** Page text **

Home prices will not reach a true bottom until late 2013, Fitch Ratings said.  

Still, investors are busy scoping the market for deals, with more real estate professionals and mid-sized private equity firms acquiring homes in key areas to rent them out, Fitch Senior Director Suzanne Mistretta said in a new structured finance report.

The New York-based ratings giant believes home prices in the U.S. will decline another 7.8%, which is improved from a previous estimate of an additional 9.8% drop. Research firm Capital Economics expressed similar optimism, declaring Tuesday that a rise in April existing-home sales suggests a modest recovery driven by cash buyers and investors.

Fitch said other parties on the securitization side have built and offered distressed residential mortgage-backed securities funds. In addition, larger firms are now allocating capital to distressed mortgage bonds, sending additional doses of optimism throughout the market.

Fitch believes 12 states are now undervalued in terms of prices while 14 states now have price levels in a sustainable range. The company cited Arizona as an example of a state that experienced steep price declines but is now beginning to stabilize.

But prices aren’t up everywhere. New York and New Jersey are seeing prices fall.

Market recoveries will hinge on what happens at the local level, the report added. Georgia is one of the worst performing states with prices 32% below levels reached in 2000.

“Those losses are second only to Michigan’s. But a closer look at Atlanta exemplifies the local nature of the crisis and recovery,” Fitch said. “Prices in the central portion of the city and its affluent northern suburb have largely held ground, while the southern portion of the city’s prices collapsed.”

Fitch believes there’s a need to stop steep price declines in parts of the South. The research firm suggests REO-to-rental programs in troubled neighborhoods could fill vacant homes, making the neighborhoods more viable again.

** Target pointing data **
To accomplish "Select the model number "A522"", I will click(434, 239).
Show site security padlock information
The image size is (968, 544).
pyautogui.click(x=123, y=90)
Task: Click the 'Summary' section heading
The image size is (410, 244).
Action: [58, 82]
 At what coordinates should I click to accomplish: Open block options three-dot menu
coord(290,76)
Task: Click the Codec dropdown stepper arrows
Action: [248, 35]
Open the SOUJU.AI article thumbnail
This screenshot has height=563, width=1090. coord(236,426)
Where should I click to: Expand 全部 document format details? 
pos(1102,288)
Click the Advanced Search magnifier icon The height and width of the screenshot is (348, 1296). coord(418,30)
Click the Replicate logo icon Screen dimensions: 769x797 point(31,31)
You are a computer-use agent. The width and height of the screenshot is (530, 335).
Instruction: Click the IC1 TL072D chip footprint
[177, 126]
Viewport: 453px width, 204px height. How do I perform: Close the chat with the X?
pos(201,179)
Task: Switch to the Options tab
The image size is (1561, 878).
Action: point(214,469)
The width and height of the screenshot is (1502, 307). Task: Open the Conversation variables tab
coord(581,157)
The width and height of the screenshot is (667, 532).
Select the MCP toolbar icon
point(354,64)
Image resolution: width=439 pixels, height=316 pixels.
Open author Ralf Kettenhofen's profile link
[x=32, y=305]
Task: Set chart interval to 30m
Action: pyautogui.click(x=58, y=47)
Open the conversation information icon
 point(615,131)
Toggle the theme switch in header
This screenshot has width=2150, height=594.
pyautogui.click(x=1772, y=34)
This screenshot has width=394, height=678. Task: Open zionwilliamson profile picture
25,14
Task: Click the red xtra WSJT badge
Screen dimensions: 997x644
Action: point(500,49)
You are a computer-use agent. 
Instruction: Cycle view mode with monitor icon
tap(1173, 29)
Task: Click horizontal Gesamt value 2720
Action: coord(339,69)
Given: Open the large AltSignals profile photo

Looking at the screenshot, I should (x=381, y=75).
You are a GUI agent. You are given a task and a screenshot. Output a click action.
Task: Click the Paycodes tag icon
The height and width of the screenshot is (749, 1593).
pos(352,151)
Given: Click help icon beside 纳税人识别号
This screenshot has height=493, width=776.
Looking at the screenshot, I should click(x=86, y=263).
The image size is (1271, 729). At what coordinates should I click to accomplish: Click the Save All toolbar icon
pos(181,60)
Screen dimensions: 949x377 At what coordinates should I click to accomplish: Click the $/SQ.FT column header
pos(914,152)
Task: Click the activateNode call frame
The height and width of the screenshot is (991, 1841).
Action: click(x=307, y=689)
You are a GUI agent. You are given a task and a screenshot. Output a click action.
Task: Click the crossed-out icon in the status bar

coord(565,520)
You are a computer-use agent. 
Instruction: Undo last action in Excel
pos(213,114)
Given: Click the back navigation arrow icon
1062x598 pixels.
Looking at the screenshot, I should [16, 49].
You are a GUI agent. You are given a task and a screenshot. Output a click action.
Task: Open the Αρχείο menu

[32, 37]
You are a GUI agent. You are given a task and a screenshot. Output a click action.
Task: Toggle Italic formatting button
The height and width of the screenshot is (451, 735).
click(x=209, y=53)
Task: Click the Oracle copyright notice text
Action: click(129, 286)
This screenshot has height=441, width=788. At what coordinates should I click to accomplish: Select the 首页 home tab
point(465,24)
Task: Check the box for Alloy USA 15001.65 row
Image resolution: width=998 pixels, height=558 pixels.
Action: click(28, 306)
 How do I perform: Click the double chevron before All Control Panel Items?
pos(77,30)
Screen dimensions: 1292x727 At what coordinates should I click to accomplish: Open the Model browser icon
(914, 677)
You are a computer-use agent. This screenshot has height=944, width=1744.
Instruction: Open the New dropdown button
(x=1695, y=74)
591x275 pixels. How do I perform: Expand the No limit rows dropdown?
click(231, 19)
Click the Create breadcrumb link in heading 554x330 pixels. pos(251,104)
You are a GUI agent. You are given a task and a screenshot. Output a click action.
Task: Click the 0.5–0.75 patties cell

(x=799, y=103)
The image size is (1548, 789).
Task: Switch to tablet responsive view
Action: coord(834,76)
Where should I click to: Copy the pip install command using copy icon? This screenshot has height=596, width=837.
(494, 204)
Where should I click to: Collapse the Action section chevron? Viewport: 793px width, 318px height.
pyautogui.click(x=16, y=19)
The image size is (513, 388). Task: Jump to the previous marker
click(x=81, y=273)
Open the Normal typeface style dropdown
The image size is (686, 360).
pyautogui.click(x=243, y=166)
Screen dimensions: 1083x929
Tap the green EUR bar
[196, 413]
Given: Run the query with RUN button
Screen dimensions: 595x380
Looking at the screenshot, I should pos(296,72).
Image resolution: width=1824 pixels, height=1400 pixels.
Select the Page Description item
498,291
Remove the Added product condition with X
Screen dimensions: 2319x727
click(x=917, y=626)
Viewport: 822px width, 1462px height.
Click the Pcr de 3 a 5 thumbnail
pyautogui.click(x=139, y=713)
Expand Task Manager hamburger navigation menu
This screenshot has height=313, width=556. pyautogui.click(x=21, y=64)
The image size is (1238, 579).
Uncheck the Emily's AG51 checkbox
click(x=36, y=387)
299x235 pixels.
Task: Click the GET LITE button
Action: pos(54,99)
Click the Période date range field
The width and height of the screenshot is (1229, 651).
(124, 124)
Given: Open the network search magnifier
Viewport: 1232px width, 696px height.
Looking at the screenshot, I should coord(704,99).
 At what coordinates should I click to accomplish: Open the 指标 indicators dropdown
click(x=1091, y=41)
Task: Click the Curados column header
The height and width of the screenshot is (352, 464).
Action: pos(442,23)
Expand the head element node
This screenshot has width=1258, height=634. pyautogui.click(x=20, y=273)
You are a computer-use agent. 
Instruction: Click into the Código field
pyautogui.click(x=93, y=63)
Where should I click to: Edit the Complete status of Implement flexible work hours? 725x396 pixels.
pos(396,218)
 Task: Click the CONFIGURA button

** Task set **
1. Copy word for word the passage of the article on U.S. home prices above, starting with "Market recoveries will" and going on through "more viable again.".
2. Quote the rows starting with the line with "How do I perform: Click" and going on through the line with "Action: coord(834,76)", both of those lines included.

** Answers below **
1.
Market recoveries will hinge on what happens at the local level, the report added. Georgia is one of the worst performing states with prices 32% below levels reached in 2000.

“Those losses are second only to Michigan’s. But a closer look at Atlanta exemplifies the local nature of the crisis and recovery,” Fitch said. “Prices in the central portion of the city and its affluent northern suburb have largely held ground, while the southern portion of the city’s prices collapsed.”

Fitch believes there’s a need to stop steep price declines in parts of the South. The research firm suggests REO-to-rental programs in troubled neighborhoods could fill vacant homes, making the neighborhoods more viable again.

2.
 How do I perform: Click the double chevron before All Control Panel Items?
pos(77,30)
Screen dimensions: 1292x727 At what coordinates should I click to accomplish: Open the Model browser icon
(914, 677)
You are a computer-use agent. This screenshot has height=944, width=1744.
Instruction: Open the New dropdown button
(x=1695, y=74)
591x275 pixels. How do I perform: Expand the No limit rows dropdown?
click(231, 19)
Click the Create breadcrumb link in heading 554x330 pixels. pos(251,104)
You are a GUI agent. You are given a task and a screenshot. Output a click action.
Task: Click the 0.5–0.75 patties cell

(x=799, y=103)
The image size is (1548, 789).
Task: Switch to tablet responsive view
Action: coord(834,76)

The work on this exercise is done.